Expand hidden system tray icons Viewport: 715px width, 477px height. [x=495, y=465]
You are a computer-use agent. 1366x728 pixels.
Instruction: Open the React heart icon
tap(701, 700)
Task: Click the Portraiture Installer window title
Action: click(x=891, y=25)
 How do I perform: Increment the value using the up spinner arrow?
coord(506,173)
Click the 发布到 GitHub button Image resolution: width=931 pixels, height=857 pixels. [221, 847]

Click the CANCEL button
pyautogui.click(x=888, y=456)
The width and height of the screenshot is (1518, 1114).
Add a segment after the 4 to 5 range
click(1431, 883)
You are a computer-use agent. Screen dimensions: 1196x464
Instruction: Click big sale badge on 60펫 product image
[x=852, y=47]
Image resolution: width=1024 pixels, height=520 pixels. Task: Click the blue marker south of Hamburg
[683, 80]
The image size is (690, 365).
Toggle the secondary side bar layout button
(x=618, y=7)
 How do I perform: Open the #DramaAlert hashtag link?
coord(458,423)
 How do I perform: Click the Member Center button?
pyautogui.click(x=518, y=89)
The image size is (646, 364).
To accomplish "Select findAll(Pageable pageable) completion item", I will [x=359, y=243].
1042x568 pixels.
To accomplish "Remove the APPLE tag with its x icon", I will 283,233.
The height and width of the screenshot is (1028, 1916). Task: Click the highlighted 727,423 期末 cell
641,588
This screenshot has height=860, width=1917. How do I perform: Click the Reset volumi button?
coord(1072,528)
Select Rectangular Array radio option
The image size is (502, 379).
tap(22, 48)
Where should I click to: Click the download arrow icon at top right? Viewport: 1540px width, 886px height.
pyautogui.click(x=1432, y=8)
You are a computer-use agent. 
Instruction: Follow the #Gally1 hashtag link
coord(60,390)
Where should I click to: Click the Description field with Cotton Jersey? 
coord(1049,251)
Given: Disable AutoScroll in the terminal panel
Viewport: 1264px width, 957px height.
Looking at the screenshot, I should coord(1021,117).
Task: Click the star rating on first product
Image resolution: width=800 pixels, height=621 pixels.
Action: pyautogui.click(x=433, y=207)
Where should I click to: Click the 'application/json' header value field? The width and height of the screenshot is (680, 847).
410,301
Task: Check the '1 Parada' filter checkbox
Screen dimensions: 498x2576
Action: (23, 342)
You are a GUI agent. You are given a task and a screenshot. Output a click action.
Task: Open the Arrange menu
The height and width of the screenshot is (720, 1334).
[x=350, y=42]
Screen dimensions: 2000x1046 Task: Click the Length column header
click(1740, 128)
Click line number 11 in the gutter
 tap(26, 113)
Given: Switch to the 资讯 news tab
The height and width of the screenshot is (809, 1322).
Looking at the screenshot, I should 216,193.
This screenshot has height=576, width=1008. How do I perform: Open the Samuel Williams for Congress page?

•••••

## Work item
Among the entries, how many lines contain the word "agent"? Give the number alone.

## Answer to this exercise
4